- [Exercise goal]: What follows is a block of records; restate each one word for word.

● ● ● ● ● ● ●

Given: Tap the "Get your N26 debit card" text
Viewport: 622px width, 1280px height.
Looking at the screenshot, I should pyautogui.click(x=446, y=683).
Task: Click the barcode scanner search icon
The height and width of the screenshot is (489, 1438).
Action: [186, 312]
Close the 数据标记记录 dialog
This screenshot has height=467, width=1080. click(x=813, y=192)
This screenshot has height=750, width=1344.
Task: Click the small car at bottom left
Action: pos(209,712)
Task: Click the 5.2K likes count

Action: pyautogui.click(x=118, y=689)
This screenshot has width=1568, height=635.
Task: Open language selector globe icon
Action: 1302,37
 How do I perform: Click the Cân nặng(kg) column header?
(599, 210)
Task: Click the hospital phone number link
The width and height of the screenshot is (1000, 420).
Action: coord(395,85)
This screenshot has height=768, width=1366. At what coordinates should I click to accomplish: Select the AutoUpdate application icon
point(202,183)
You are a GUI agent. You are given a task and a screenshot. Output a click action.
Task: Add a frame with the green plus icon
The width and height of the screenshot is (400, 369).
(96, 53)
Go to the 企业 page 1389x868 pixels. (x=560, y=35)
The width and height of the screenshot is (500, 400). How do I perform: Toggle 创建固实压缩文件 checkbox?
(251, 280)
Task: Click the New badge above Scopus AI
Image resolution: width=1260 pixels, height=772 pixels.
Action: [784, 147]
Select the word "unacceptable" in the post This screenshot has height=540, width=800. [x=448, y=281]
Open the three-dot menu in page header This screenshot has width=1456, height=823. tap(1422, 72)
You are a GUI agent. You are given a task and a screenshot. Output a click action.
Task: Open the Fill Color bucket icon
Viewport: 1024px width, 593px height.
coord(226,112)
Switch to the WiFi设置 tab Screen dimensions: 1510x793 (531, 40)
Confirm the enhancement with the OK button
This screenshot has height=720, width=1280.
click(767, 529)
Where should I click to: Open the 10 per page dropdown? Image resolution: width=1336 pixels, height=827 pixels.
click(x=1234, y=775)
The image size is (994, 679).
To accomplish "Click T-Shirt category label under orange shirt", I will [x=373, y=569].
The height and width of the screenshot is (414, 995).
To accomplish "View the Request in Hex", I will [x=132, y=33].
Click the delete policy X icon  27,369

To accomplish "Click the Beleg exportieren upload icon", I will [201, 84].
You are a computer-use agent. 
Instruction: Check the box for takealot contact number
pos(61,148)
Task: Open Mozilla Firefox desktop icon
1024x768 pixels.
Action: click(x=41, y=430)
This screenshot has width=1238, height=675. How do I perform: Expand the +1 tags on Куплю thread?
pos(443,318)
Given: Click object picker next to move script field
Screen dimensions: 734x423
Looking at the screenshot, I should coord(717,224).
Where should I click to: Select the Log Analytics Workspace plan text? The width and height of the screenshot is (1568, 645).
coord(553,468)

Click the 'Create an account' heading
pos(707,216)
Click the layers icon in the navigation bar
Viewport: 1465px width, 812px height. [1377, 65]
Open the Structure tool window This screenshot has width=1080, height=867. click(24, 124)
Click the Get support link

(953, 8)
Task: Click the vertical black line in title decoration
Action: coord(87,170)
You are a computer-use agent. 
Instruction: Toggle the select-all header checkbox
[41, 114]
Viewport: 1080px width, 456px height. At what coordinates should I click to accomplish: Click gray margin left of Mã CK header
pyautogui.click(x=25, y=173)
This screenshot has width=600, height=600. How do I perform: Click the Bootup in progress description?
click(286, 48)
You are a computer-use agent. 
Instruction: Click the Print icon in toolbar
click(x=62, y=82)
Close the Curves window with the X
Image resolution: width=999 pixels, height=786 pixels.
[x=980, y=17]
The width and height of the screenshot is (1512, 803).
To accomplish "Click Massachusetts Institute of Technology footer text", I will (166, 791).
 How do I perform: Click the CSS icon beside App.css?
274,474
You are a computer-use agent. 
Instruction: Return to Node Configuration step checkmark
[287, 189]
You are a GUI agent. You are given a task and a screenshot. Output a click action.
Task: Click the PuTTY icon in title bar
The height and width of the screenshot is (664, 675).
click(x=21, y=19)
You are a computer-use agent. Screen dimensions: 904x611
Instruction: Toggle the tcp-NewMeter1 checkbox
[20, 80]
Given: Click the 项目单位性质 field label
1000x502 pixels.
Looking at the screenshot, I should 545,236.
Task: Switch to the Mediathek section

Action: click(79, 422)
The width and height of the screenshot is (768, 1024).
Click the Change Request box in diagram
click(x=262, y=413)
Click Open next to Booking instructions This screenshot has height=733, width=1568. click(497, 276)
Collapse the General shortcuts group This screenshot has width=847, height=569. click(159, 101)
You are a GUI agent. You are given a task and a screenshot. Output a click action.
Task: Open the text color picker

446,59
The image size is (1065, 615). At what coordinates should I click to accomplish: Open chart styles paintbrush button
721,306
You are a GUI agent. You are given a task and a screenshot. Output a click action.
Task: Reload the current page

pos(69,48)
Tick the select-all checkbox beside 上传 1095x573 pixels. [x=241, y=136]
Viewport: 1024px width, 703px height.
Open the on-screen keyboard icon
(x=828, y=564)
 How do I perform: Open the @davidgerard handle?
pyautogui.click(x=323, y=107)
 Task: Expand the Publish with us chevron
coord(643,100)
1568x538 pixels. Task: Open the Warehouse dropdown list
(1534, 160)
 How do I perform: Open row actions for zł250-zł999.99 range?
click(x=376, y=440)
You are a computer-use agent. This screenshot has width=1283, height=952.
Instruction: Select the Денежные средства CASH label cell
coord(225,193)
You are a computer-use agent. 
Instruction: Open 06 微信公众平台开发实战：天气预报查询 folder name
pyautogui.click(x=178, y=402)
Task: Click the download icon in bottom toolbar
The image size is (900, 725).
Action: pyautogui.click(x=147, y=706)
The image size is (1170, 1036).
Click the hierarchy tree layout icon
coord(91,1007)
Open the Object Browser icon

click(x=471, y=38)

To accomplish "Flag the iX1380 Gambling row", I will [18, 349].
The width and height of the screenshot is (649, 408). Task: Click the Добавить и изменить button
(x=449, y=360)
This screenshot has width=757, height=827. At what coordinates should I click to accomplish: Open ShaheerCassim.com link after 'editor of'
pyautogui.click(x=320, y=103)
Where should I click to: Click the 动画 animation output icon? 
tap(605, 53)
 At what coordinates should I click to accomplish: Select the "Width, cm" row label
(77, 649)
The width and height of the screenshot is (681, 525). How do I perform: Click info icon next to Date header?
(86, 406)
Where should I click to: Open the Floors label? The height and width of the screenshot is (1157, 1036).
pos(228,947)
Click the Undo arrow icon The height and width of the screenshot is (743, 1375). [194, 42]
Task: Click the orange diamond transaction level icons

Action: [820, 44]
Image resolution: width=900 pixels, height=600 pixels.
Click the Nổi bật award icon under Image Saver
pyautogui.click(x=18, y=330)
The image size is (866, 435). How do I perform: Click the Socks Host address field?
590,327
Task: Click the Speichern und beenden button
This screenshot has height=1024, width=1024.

● ● ● ● ● ● ●

- [Answer space]:
Given: Tap the "Get your N26 debit card" text
Viewport: 622px width, 1280px height.
Looking at the screenshot, I should pyautogui.click(x=446, y=683).
Task: Click the barcode scanner search icon
The height and width of the screenshot is (489, 1438).
Action: [186, 312]
Close the 数据标记记录 dialog
This screenshot has height=467, width=1080. click(x=813, y=192)
This screenshot has height=750, width=1344.
Task: Click the small car at bottom left
Action: pos(209,712)
Task: Click the 5.2K likes count

Action: pyautogui.click(x=118, y=689)
This screenshot has width=1568, height=635.
Task: Open language selector globe icon
Action: 1302,37
 How do I perform: Click the Cân nặng(kg) column header?
(599, 210)
Task: Click the hospital phone number link
The width and height of the screenshot is (1000, 420).
Action: coord(395,85)
This screenshot has height=768, width=1366. At what coordinates should I click to accomplish: Select the AutoUpdate application icon
point(202,183)
You are a GUI agent. You are given a task and a screenshot. Output a click action.
Task: Add a frame with the green plus icon
The width and height of the screenshot is (400, 369).
(96, 53)
Go to the 企业 page 1389x868 pixels. (x=560, y=35)
The width and height of the screenshot is (500, 400). How do I perform: Toggle 创建固实压缩文件 checkbox?
(251, 280)
Task: Click the New badge above Scopus AI
Image resolution: width=1260 pixels, height=772 pixels.
Action: [784, 147]
Select the word "unacceptable" in the post This screenshot has height=540, width=800. [x=448, y=281]
Open the three-dot menu in page header This screenshot has width=1456, height=823. tap(1422, 72)
You are a GUI agent. You are given a task and a screenshot. Output a click action.
Task: Open the Fill Color bucket icon
Viewport: 1024px width, 593px height.
coord(226,112)
Switch to the WiFi设置 tab Screen dimensions: 1510x793 (531, 40)
Confirm the enhancement with the OK button
This screenshot has height=720, width=1280.
click(767, 529)
Where should I click to: Open the 10 per page dropdown? Image resolution: width=1336 pixels, height=827 pixels.
click(x=1234, y=775)
The image size is (994, 679).
To accomplish "Click T-Shirt category label under orange shirt", I will [x=373, y=569].
The height and width of the screenshot is (414, 995).
To accomplish "View the Request in Hex", I will [x=132, y=33].
Click the delete policy X icon  27,369

To accomplish "Click the Beleg exportieren upload icon", I will [201, 84].
You are a computer-use agent. 
Instruction: Check the box for takealot contact number
pos(61,148)
Task: Open Mozilla Firefox desktop icon
1024x768 pixels.
Action: click(x=41, y=430)
This screenshot has width=1238, height=675. How do I perform: Expand the +1 tags on Куплю thread?
pos(443,318)
Given: Click object picker next to move script field
Screen dimensions: 734x423
Looking at the screenshot, I should coord(717,224).
Where should I click to: Select the Log Analytics Workspace plan text? The width and height of the screenshot is (1568, 645).
coord(553,468)

Click the 'Create an account' heading
pos(707,216)
Click the layers icon in the navigation bar
Viewport: 1465px width, 812px height. [1377, 65]
Open the Structure tool window This screenshot has width=1080, height=867. click(24, 124)
Click the Get support link

(953, 8)
Task: Click the vertical black line in title decoration
Action: coord(87,170)
You are a computer-use agent. 
Instruction: Toggle the select-all header checkbox
[41, 114]
Viewport: 1080px width, 456px height. At what coordinates should I click to accomplish: Click gray margin left of Mã CK header
pyautogui.click(x=25, y=173)
This screenshot has width=600, height=600. How do I perform: Click the Bootup in progress description?
click(286, 48)
You are a computer-use agent. 
Instruction: Click the Print icon in toolbar
click(x=62, y=82)
Close the Curves window with the X
Image resolution: width=999 pixels, height=786 pixels.
[x=980, y=17]
The width and height of the screenshot is (1512, 803).
To accomplish "Click Massachusetts Institute of Technology footer text", I will (166, 791).
 How do I perform: Click the CSS icon beside App.css?
274,474
You are a computer-use agent. 
Instruction: Return to Node Configuration step checkmark
[287, 189]
You are a GUI agent. You are given a task and a screenshot. Output a click action.
Task: Click the PuTTY icon in title bar
The height and width of the screenshot is (664, 675).
click(x=21, y=19)
You are a computer-use agent. Screen dimensions: 904x611
Instruction: Toggle the tcp-NewMeter1 checkbox
[20, 80]
Given: Click the 项目单位性质 field label
1000x502 pixels.
Looking at the screenshot, I should 545,236.
Task: Switch to the Mediathek section

Action: click(79, 422)
The width and height of the screenshot is (768, 1024).
Click the Change Request box in diagram
click(x=262, y=413)
Click Open next to Booking instructions This screenshot has height=733, width=1568. click(497, 276)
Collapse the General shortcuts group This screenshot has width=847, height=569. click(159, 101)
You are a GUI agent. You are given a task and a screenshot. Output a click action.
Task: Open the text color picker

446,59
The image size is (1065, 615). At what coordinates should I click to accomplish: Open chart styles paintbrush button
721,306
You are a GUI agent. You are given a task and a screenshot. Output a click action.
Task: Reload the current page

pos(69,48)
Tick the select-all checkbox beside 上传 1095x573 pixels. [x=241, y=136]
Viewport: 1024px width, 703px height.
Open the on-screen keyboard icon
(x=828, y=564)
 How do I perform: Open the @davidgerard handle?
pyautogui.click(x=323, y=107)
 Task: Expand the Publish with us chevron
coord(643,100)
1568x538 pixels. Task: Open the Warehouse dropdown list
(1534, 160)
 How do I perform: Open row actions for zł250-zł999.99 range?
click(x=376, y=440)
You are a computer-use agent. This screenshot has width=1283, height=952.
Instruction: Select the Денежные средства CASH label cell
coord(225,193)
You are a computer-use agent. 
Instruction: Open 06 微信公众平台开发实战：天气预报查询 folder name
pyautogui.click(x=178, y=402)
Task: Click the download icon in bottom toolbar
The image size is (900, 725).
Action: pyautogui.click(x=147, y=706)
The image size is (1170, 1036).
Click the hierarchy tree layout icon
coord(91,1007)
Open the Object Browser icon

click(x=471, y=38)

To accomplish "Flag the iX1380 Gambling row", I will [18, 349].
The width and height of the screenshot is (649, 408). Task: Click the Добавить и изменить button
(x=449, y=360)
This screenshot has width=757, height=827. At what coordinates should I click to accomplish: Open ShaheerCassim.com link after 'editor of'
pyautogui.click(x=320, y=103)
Where should I click to: Click the 动画 animation output icon? 
tap(605, 53)
 At what coordinates should I click to accomplish: Select the "Width, cm" row label
(77, 649)
The width and height of the screenshot is (681, 525). How do I perform: Click info icon next to Date header?
(86, 406)
Where should I click to: Open the Floors label? The height and width of the screenshot is (1157, 1036).
pos(228,947)
Click the Undo arrow icon The height and width of the screenshot is (743, 1375). [194, 42]
Task: Click the orange diamond transaction level icons

Action: [820, 44]
Image resolution: width=900 pixels, height=600 pixels.
Click the Nổi bật award icon under Image Saver
pyautogui.click(x=18, y=330)
The image size is (866, 435). How do I perform: Click the Socks Host address field?
590,327
Task: Click the Speichern und beenden button
This screenshot has height=1024, width=1024.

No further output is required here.